Studies based on the regeneration of ablated haemopoietic systems from α-particle irradiated HSC have confirmed the formation of unstable karyotypes in clonal cells over prolonged periods in vivo [59, 60, 66]. Our observations extend this by demonstrating evidence of genomic instability in cells containing a historical cytogenetic marker of direct intersection of an α-particle track in vitro and has implications not just for understanding the relationship between α-particle exposure and carcinogenesis but also for the emerging use of 223Ra for the treatment of bone metastatic prostate and breast cancers [6, 7]. For instance, the identification of characteristic complex aberrations in peripheral blood may inform on dose to the marrow providing data for treatment planning and secondly, it may provide important information on risks of second, therapy-related, cancers.

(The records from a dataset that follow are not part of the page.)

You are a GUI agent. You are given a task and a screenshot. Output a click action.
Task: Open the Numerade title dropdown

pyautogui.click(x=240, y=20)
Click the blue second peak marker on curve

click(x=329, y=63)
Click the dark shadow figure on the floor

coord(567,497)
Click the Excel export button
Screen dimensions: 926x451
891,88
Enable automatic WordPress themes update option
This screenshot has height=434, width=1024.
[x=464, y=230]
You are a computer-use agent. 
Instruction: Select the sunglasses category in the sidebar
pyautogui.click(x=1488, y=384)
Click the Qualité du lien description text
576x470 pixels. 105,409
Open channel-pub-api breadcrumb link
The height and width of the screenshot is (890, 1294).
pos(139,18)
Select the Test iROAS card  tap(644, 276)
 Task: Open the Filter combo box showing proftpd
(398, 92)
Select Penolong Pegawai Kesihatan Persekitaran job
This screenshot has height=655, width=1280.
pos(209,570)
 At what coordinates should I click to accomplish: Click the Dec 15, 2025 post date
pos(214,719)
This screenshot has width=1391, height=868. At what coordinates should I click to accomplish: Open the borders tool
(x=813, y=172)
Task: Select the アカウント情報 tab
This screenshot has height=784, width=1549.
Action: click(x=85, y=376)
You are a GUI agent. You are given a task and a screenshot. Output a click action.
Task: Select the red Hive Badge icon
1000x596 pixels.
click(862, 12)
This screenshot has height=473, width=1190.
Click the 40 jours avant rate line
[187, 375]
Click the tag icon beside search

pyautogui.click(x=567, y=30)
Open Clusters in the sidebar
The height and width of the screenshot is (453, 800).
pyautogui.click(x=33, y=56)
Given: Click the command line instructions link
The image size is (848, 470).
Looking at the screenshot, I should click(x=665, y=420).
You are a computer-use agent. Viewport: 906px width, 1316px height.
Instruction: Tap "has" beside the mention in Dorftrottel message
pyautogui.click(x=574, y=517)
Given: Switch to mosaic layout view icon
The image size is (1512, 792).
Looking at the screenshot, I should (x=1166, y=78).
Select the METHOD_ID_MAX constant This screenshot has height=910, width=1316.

In conclusion, this study used the extra-thymic T-cell differentiation of human haemopoietic stem and progenitor cells to assess the transmission of chromosomal damage initially-induced after exposure to high-LET α-particles (at a fluence of 1 α-particle per cell). Our findings support the usefulness and reliability of employing complex chromosome exchanges as indicators of past or ongoing exposure to high-LET radiation and broaden the potential applicability to include the identification of individuals exposed to radiation of unknown or mixed radiation exposures, in addition to evaluating medical applications of α-emitting radionuclides in advancing radiotherapeutic strategies.